(Stored items)
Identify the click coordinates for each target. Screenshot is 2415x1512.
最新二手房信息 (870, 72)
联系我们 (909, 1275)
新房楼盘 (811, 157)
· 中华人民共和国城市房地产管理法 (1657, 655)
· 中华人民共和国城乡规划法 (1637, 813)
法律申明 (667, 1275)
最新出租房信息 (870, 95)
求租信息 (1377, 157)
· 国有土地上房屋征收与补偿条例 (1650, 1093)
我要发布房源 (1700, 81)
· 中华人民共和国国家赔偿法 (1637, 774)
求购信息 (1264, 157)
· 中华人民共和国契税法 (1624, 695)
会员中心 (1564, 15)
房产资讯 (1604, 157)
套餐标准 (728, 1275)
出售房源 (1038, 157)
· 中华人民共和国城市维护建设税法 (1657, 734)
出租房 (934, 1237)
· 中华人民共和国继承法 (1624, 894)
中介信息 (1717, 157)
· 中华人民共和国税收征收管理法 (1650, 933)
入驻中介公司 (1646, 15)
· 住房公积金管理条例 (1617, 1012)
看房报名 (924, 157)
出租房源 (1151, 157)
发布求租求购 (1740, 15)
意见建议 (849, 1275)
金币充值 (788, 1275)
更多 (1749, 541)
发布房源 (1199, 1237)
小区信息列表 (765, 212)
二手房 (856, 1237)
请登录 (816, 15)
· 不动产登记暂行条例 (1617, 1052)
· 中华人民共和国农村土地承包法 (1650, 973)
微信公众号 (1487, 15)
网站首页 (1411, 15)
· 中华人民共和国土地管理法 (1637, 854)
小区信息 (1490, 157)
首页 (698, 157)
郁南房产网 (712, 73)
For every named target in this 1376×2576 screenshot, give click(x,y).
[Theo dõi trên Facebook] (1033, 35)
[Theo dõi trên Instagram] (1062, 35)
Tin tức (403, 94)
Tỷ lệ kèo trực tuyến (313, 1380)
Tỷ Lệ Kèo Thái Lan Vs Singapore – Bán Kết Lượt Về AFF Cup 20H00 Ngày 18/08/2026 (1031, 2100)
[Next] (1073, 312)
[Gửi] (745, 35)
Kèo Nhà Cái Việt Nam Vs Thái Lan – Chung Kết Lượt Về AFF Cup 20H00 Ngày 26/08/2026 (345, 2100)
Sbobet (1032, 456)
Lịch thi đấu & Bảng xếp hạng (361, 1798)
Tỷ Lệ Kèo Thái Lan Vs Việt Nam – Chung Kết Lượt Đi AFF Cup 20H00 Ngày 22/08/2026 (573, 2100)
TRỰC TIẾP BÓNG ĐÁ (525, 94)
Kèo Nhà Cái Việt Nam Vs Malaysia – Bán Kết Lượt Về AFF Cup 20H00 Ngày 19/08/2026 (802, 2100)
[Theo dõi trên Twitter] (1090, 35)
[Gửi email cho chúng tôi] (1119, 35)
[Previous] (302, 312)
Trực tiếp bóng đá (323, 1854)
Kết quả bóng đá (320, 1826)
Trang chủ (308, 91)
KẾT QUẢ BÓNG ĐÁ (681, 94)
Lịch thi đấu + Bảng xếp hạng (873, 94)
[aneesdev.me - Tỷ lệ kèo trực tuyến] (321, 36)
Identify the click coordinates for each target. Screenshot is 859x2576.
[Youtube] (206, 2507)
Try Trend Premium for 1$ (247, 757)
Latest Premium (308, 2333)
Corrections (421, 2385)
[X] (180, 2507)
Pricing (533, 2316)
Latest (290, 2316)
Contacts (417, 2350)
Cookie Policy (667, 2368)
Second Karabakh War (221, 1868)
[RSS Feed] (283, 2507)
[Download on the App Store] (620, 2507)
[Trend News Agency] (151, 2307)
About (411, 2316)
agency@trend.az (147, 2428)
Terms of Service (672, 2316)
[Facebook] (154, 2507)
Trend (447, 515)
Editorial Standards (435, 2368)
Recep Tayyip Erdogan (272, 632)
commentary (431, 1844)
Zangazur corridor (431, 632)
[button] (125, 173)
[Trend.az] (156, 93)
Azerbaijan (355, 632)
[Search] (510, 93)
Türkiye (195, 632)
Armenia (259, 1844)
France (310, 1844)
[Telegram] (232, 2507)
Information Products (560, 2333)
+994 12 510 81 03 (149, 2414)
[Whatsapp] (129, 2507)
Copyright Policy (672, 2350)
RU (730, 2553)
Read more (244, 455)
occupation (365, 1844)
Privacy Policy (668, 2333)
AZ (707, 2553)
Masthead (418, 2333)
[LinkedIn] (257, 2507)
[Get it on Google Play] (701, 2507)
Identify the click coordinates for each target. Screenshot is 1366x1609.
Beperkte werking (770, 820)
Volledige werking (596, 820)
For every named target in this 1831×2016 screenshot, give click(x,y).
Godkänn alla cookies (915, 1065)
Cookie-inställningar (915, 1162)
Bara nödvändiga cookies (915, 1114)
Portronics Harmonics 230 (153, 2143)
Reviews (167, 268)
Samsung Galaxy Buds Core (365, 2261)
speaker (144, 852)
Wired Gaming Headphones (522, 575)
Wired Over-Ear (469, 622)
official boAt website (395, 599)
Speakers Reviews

> **Activity**
Go through the records above and set each one down exactly, please.

> **Response**
Identify the click coordinates for each target. Screenshot is 2415x1512.
最新二手房信息 (870, 72)
联系我们 (909, 1275)
新房楼盘 (811, 157)
· 中华人民共和国城市房地产管理法 (1657, 655)
· 中华人民共和国城乡规划法 (1637, 813)
法律申明 (667, 1275)
最新出租房信息 (870, 95)
求租信息 (1377, 157)
· 国有土地上房屋征收与补偿条例 (1650, 1093)
我要发布房源 (1700, 81)
· 中华人民共和国国家赔偿法 (1637, 774)
求购信息 (1264, 157)
· 中华人民共和国契税法 (1624, 695)
会员中心 (1564, 15)
房产资讯 (1604, 157)
套餐标准 (728, 1275)
出售房源 (1038, 157)
· 中华人民共和国城市维护建设税法 (1657, 734)
出租房 (934, 1237)
· 中华人民共和国继承法 (1624, 894)
中介信息 (1717, 157)
· 中华人民共和国税收征收管理法 (1650, 933)
入驻中介公司 (1646, 15)
· 住房公积金管理条例 (1617, 1012)
看房报名 (924, 157)
出租房源 (1151, 157)
发布求租求购 (1740, 15)
意见建议 (849, 1275)
金币充值 (788, 1275)
更多 (1749, 541)
发布房源 (1199, 1237)
小区信息列表 (765, 212)
二手房 (856, 1237)
请登录 (816, 15)
· 不动产登记暂行条例 (1617, 1052)
· 中华人民共和国农村土地承包法 (1650, 973)
微信公众号 (1487, 15)
网站首页 (1411, 15)
· 中华人民共和国土地管理法 (1637, 854)
小区信息 (1490, 157)
首页 (698, 157)
郁南房产网 (712, 73)
For every named target in this 1376×2576 screenshot, give click(x,y).
[Theo dõi trên Facebook] (1033, 35)
[Theo dõi trên Instagram] (1062, 35)
Tin tức (403, 94)
Tỷ lệ kèo trực tuyến (313, 1380)
Tỷ Lệ Kèo Thái Lan Vs Singapore – Bán Kết Lượt Về AFF Cup 20H00 Ngày 18/08/2026 (1031, 2100)
[Next] (1073, 312)
[Gửi] (745, 35)
Kèo Nhà Cái Việt Nam Vs Thái Lan – Chung Kết Lượt Về AFF Cup 20H00 Ngày 26/08/2026 (345, 2100)
Sbobet (1032, 456)
Lịch thi đấu & Bảng xếp hạng (361, 1798)
Tỷ Lệ Kèo Thái Lan Vs Việt Nam – Chung Kết Lượt Đi AFF Cup 20H00 Ngày 22/08/2026 (573, 2100)
TRỰC TIẾP BÓNG ĐÁ (525, 94)
Kèo Nhà Cái Việt Nam Vs Malaysia – Bán Kết Lượt Về AFF Cup 20H00 Ngày 19/08/2026 (802, 2100)
[Theo dõi trên Twitter] (1090, 35)
[Gửi email cho chúng tôi] (1119, 35)
[Previous] (302, 312)
Trực tiếp bóng đá (323, 1854)
Kết quả bóng đá (320, 1826)
Trang chủ (308, 91)
KẾT QUẢ BÓNG ĐÁ (681, 94)
Lịch thi đấu + Bảng xếp hạng (873, 94)
[aneesdev.me - Tỷ lệ kèo trực tuyến] (321, 36)
Identify the click coordinates for each target. Screenshot is 859x2576.
[Youtube] (206, 2507)
Try Trend Premium for 1$ (247, 757)
Latest Premium (308, 2333)
Corrections (421, 2385)
[X] (180, 2507)
Pricing (533, 2316)
Latest (290, 2316)
Contacts (417, 2350)
Cookie Policy (667, 2368)
Second Karabakh War (221, 1868)
[RSS Feed] (283, 2507)
[Download on the App Store] (620, 2507)
[Trend News Agency] (151, 2307)
About (411, 2316)
agency@trend.az (147, 2428)
Terms of Service (672, 2316)
[Facebook] (154, 2507)
Trend (447, 515)
Editorial Standards (435, 2368)
Recep Tayyip Erdogan (272, 632)
commentary (431, 1844)
Zangazur corridor (431, 632)
[button] (125, 173)
[Trend.az] (156, 93)
Azerbaijan (355, 632)
[Search] (510, 93)
Türkiye (195, 632)
Armenia (259, 1844)
France (310, 1844)
[Telegram] (232, 2507)
Information Products (560, 2333)
+994 12 510 81 03 (149, 2414)
[Whatsapp] (129, 2507)
Copyright Policy (672, 2350)
RU (730, 2553)
Read more (244, 455)
occupation (365, 1844)
Privacy Policy (668, 2333)
AZ (707, 2553)
Masthead (418, 2333)
[LinkedIn] (257, 2507)
[Get it on Google Play] (701, 2507)
Identify the click coordinates for each target. Screenshot is 1366x1609.
Beperkte werking (770, 820)
Volledige werking (596, 820)
For every named target in this 1831×2016 screenshot, give click(x,y).
Godkänn alla cookies (915, 1065)
Cookie-inställningar (915, 1162)
Bara nödvändiga cookies (915, 1114)
Portronics Harmonics 230 (153, 2143)
Reviews (167, 268)
Samsung Galaxy Buds Core (365, 2261)
speaker (144, 852)
Wired Gaming Headphones (522, 575)
Wired Over-Ear (469, 622)
official boAt website (395, 599)
Speakers Reviews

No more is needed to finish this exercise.